China’s top law-making body is expected to permanently tighten rules on trading wildlife in the wake of the coronavirus outbreak, which is thought to have originated in a wild-animal market in Wuhan. Scientists speculate that this could include a ban on eating some wild meat.
Last month, the national government temporarily suspended the buying and selling of wild-animal products, which are commonly used for food, fur and in traditional medicines in China. But the emergency measure will be lifted once the outbreak ends.
Next Monday, the Standing Committee of the National People’s Congress, the country’s highest decision-making body, will meet to decide how the trade in wildlife products should be regulated in the long term.
The outcome of the meeting will also set the tone for how the government might revise the country’s main wildlife-trade law — which currently only bans the trade of some rare and endangered species — later this year.
The coronavirus outbreak has drawn public attention to the significant health risks posed by eating wild animals. The government has signalled that it wants to take immediate action to prevent any future outbreaks of diseases that spread from animals to humans, says Li Zhang, a conservation biologist at Beijing Normal University.
As well as the current outbreak, wild-animal markets are the suspected origin of the coronavirus that caused the 2002 outbreak of severe acute respiratory syndrome, or SARS, which also originated in China. And eating wild meat is thought to have been a source of the Ebola virus in Africa.

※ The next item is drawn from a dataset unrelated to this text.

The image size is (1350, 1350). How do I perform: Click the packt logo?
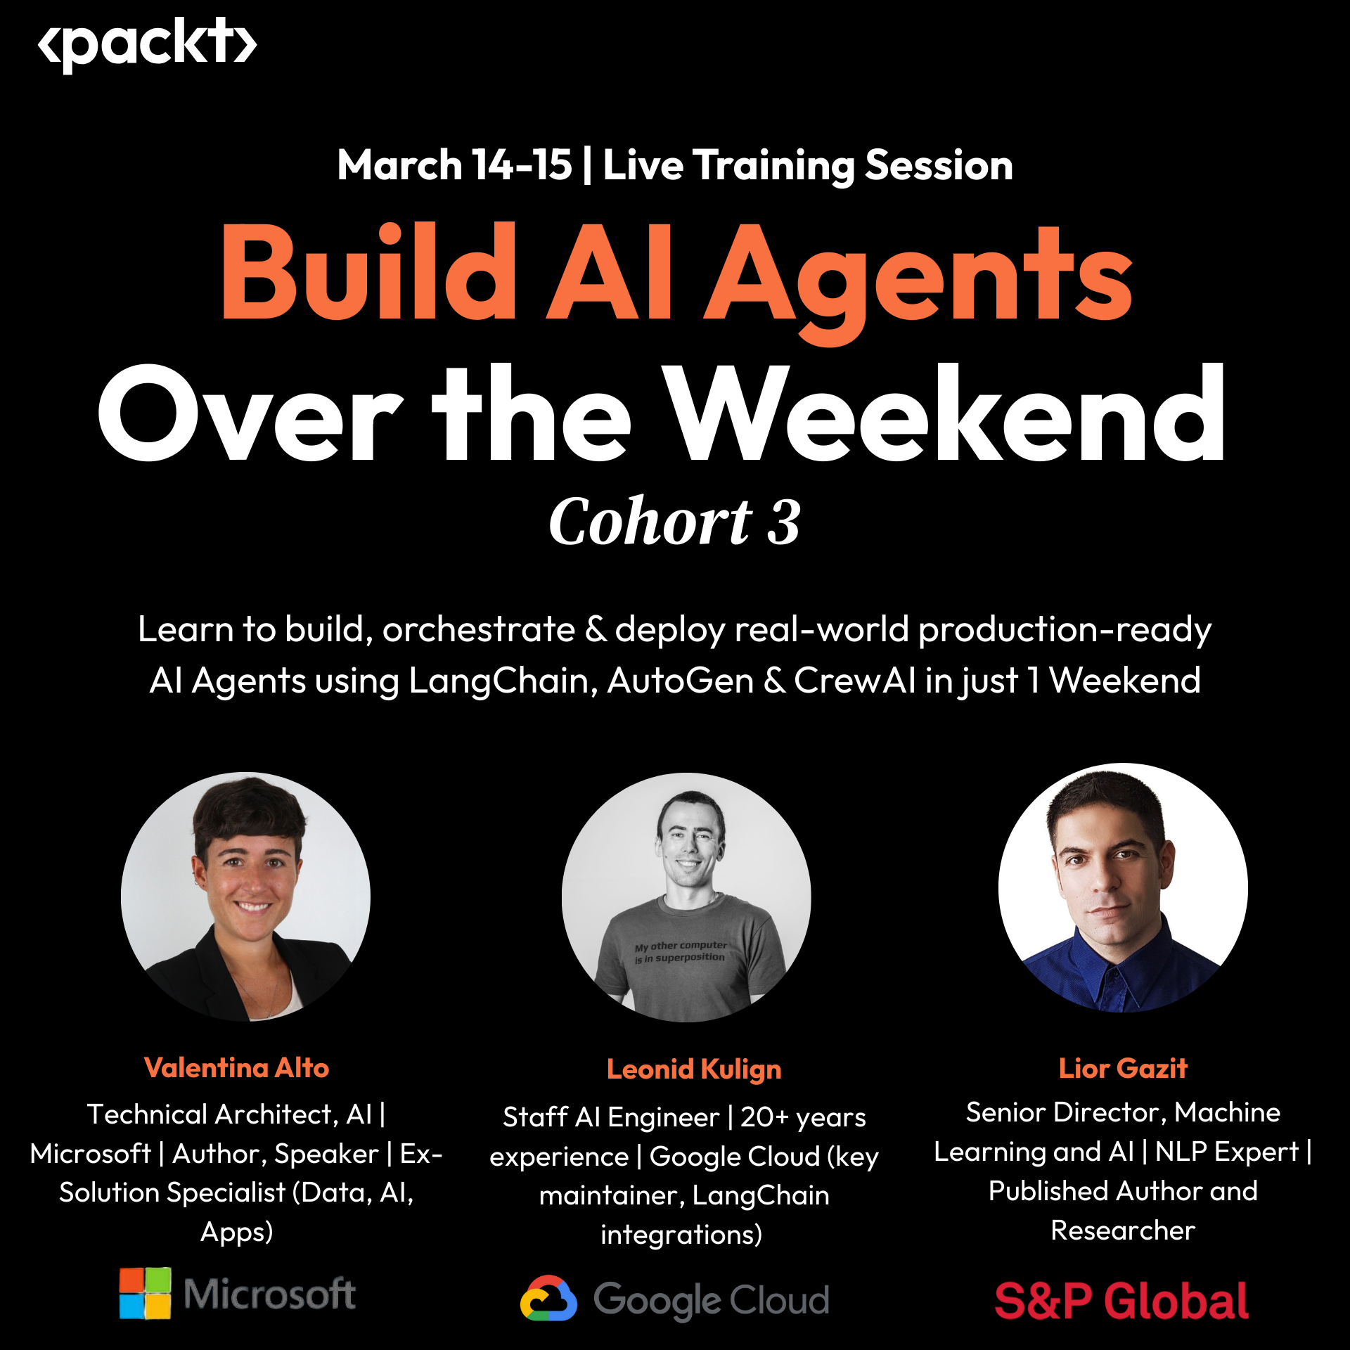[148, 44]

Conservation scientists speculate that on Monday the committee will ban the eating of wild animals, such as snakes and bats, but say that whether such a ban would extend to farmed wild animals, such as sika deer, is unclear. Researchers don't think that wildlife used for fur and traditional medicines will be affected. Any decision will be legally binding and will come into immediate effect.

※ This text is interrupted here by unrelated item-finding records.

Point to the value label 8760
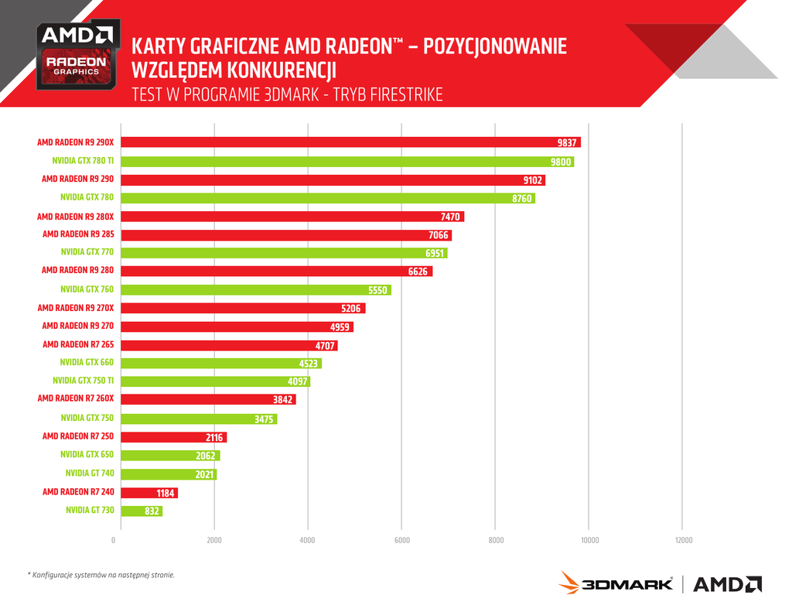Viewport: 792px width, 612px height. tap(523, 199)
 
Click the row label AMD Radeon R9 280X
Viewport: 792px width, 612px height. tap(76, 217)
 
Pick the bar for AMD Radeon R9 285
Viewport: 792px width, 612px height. tap(286, 235)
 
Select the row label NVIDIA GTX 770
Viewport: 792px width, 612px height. tap(87, 252)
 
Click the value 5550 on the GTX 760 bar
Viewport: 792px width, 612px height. tap(377, 290)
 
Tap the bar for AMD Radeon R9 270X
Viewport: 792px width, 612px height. tap(244, 309)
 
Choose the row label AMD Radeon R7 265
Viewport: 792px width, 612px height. tap(78, 345)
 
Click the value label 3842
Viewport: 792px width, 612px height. tap(283, 399)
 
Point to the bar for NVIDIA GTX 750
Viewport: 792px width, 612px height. tap(200, 419)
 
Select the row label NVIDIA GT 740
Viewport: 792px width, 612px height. tap(90, 474)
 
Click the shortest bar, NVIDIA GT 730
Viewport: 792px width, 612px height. tap(142, 511)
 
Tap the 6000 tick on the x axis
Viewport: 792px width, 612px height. tap(402, 540)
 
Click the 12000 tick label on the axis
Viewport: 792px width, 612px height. tap(684, 540)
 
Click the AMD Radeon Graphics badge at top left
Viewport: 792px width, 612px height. tap(78, 54)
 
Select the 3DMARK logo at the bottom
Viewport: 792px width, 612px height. tap(616, 583)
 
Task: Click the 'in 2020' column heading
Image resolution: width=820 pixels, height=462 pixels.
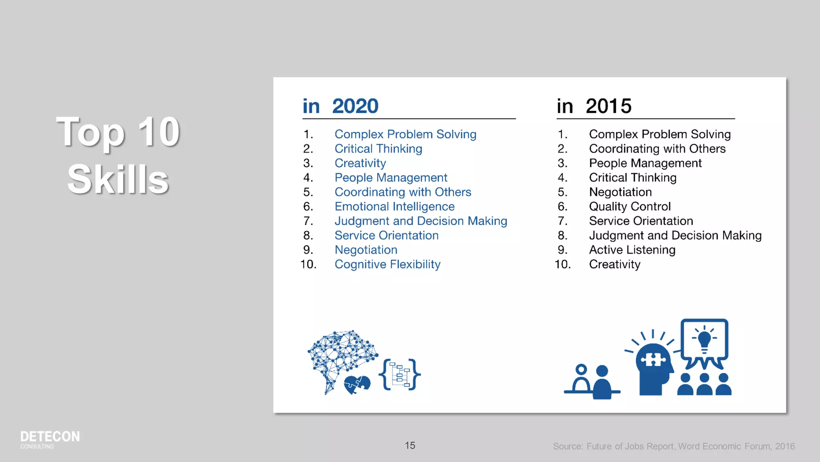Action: [340, 106]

Some researchers want a total ban on wildlife trade, without exceptions, whereas others say sustainable trade of some animals is possible and beneficial for people who rely on it for their livelihoods. Banning wild meat consumption could cost the Chinese economy 50 billion yuan (US$7.1 billion) and put one million people out of a job, according to estimates from the non-profit Society of Entrepreneurs and Ecology in Beijing.
Later this year, law-makers will also meet at the National People’s Congress, where they will consider revisions to the country’s main wildlife-trade law, the Wildlife Protection Law. The annual Congress meeting, usually held every March to consider new laws, is expected to be postponed on Monday because of the coronavirus outbreak.
The Wildlife Protection Law, enacted in 1988 and revised in 2016, prohibits the hunting, killing, selling and purchasing of some 1,800 rare and endangered animals, except with special permissions, says Li. The pangolin, which scientists suspect could be the source of the new coronavirus, is already on this list.
But the laws are ambiguous about whether species not on the list can be traded legally, says Li. And the list has not been updated in 30 years, which means that species that have become critically endangered during that time, such as the yellow-breasted bunting (Emberiza aureola), are not protected.
Any decision on Monday will likely inform more detailed and extensive changes to the law, says Lu Zhi, a conservation biologist at Peking University in Beijing.
Researchers, conservationists and other special-interest groups have been submitting proposals for Monday’s meeting, and these will also be considered in the revisions to the law.
Li says the government should unequivocally ban all wildlife trade and consumption because it is a direct threat to wildlife and a major public-health risk. His one exception is for the use of wildlife in scientific research.
Wang Fang, a conservation biologist at Fudan University in Shanghai, would like to see a ban on eating all wildlife. He also wants the government to extend the current restrictions on the hunting and poaching of rare and endangered animals to all animals, allowing for some exceptions.
Trading in wild animals is a significant part of people’s livelihoods in China, says Xu Ling, director of the China office for TRAFFIC, a wildlife-trade monitoring network, in Beijing. Practices, including eating wild meat, keeping wild animals as pets, and using wildlife products for clothing, should continue to be regulated rather than banned outright, says Xu.
A total ban on trading wild animals would criminalize a substantial proportion of the Chinese population, and be untenable, says Zhao-Min Zhou, a wildlife-policy researcher at China West Normal University in Nanchong. And closing down animal markets would probably merely move the trade to the black market, he says.
If the government does continue to allow the trade of some species, these will need to be clearly defined, to ensure that enforcement is not arbitrary or discretionary. And more-rigorous inspection of marketplaces and breeding facilities for captive wild animals are also needed, Zhou says.